The conclusion of an MoU is a necessary prerequisite for the outsourcing of portfolio and/or risk management to a company located in a third country – such as the UK once it has left the EU. Specifically, the MoU must provide for rules on information exchange, supervisory cooperation and enforcement.
The MoU is to apply in the event of a “no deal” Brexit, if there is no withdrawal agreement in place between the EU and the UK.
In addition to the MoU with BaFin, the FCA has also concluded a multilateral MoU (“MMoU“) with the competent national supervisory authorities of the EU to ensure that the requirements discussed above are met. Further, the FCA and the European Securities and Markets Authority (“ESMA“) have concluded an MoU regarding the supervision of rating agencies and trade repositories. Both the MMoU and the MoU should be in force in the event of a “no deal” Brexit.

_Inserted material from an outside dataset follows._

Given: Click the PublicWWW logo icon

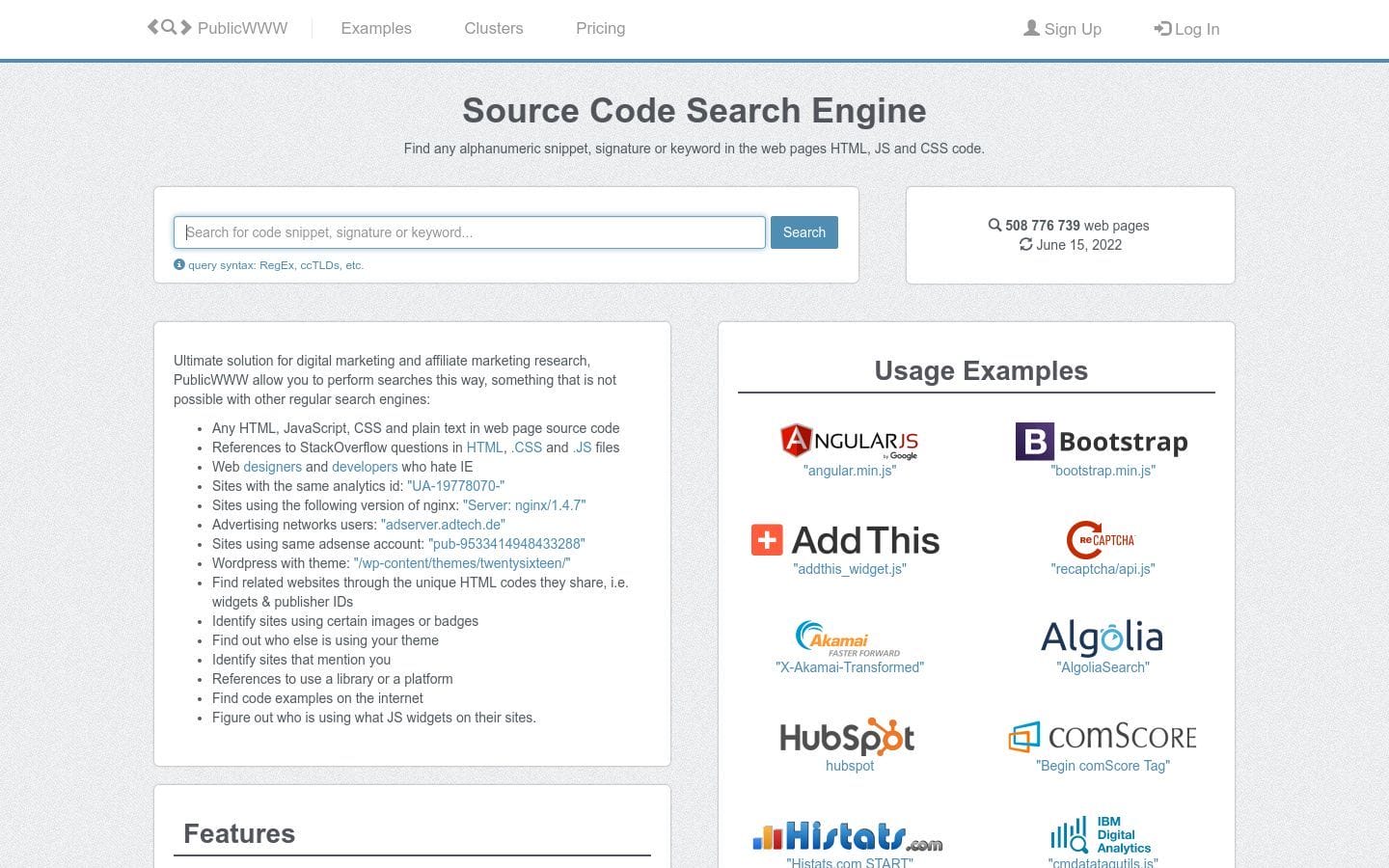Looking at the screenshot, I should coord(169,28).

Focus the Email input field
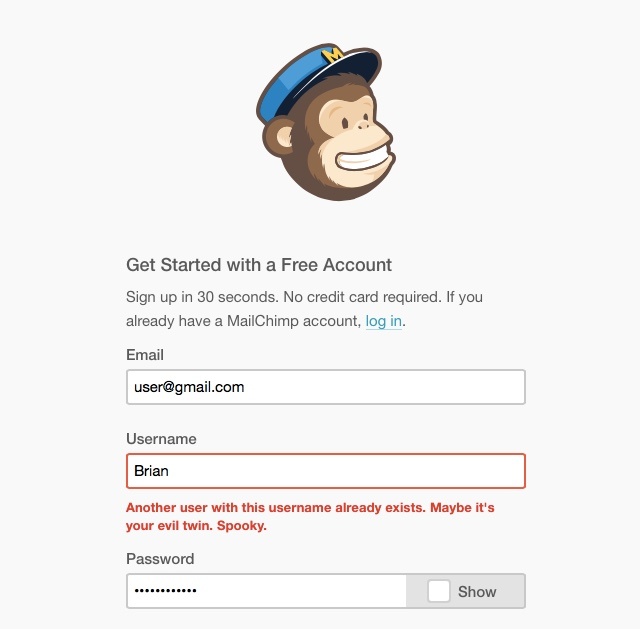(325, 387)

By concluding the MoU with the FCA, BaFin has not followed the instruction of the European Commission not to conclude any bilateral cooperation agreements in order to not affect negotiations with the UK on a withdrawal agreement (or the subsequent ratification of such agreement). Nevertheless, the MoU has a positive aspect: The future of outsourcing businesses to London is no longer uncertain. In fact, the emergency plans of German KVGs – at least in this area – are no longer valid.